→ **Records**
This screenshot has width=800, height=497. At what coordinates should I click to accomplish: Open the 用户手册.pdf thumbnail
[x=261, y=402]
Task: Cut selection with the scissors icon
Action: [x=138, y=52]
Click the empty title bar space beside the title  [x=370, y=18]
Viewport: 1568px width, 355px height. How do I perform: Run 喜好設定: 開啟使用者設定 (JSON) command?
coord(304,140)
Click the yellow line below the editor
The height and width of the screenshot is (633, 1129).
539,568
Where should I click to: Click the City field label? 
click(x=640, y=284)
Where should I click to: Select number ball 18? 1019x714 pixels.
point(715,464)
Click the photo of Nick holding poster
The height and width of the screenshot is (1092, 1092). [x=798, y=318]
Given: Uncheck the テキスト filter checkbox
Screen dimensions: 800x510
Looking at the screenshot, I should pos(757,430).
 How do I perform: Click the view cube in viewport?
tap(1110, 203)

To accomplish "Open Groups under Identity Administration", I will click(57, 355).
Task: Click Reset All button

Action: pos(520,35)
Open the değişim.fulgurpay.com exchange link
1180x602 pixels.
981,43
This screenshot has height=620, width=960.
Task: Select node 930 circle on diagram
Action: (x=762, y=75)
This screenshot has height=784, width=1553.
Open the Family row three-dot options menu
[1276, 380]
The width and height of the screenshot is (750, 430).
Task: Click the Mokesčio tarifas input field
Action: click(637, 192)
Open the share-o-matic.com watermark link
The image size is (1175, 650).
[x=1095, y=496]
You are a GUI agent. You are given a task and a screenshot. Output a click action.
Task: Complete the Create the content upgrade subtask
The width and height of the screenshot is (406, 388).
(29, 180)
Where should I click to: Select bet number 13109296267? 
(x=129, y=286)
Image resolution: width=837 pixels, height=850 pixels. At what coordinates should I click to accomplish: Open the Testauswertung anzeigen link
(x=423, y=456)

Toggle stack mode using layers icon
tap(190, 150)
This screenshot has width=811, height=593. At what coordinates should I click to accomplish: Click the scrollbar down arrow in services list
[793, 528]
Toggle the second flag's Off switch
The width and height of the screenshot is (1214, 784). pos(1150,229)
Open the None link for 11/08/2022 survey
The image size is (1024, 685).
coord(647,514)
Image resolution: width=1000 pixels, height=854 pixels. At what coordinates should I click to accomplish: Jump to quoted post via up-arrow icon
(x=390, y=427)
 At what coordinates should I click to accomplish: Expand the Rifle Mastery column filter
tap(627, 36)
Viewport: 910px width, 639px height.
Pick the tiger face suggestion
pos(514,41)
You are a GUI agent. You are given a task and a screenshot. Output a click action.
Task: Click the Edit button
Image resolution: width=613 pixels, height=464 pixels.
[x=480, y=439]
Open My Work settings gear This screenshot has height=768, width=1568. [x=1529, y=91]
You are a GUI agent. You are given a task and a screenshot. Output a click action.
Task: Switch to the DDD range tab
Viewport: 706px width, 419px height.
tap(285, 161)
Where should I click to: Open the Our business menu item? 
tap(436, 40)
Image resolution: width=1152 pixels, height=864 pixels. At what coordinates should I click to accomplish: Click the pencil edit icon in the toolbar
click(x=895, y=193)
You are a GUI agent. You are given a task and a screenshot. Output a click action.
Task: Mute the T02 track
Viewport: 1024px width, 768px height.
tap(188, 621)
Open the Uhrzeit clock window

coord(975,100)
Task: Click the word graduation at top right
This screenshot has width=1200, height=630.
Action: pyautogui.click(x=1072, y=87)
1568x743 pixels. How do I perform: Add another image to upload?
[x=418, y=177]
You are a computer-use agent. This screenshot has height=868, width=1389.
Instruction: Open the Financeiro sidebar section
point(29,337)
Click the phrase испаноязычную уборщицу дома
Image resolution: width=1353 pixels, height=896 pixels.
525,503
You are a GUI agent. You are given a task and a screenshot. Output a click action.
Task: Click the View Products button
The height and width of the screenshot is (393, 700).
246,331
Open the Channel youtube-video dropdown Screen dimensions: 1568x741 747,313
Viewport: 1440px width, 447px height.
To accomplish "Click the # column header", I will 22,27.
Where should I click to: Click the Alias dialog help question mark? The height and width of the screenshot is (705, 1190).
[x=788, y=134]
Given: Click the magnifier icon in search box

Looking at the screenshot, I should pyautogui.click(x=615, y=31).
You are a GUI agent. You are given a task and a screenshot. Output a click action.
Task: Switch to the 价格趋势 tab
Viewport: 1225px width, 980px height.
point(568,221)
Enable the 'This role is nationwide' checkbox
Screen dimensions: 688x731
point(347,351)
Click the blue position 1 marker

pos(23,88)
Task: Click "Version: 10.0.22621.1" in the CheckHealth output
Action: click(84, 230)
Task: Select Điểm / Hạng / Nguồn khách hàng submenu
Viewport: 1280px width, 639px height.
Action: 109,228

→ **Task statement**
I need every line from the material that contains the word "will".

→ **Solution**
To accomplish "Open Groups under Identity Administration", I will click(57, 355).
To accomplish "Click the # column header", I will 22,27.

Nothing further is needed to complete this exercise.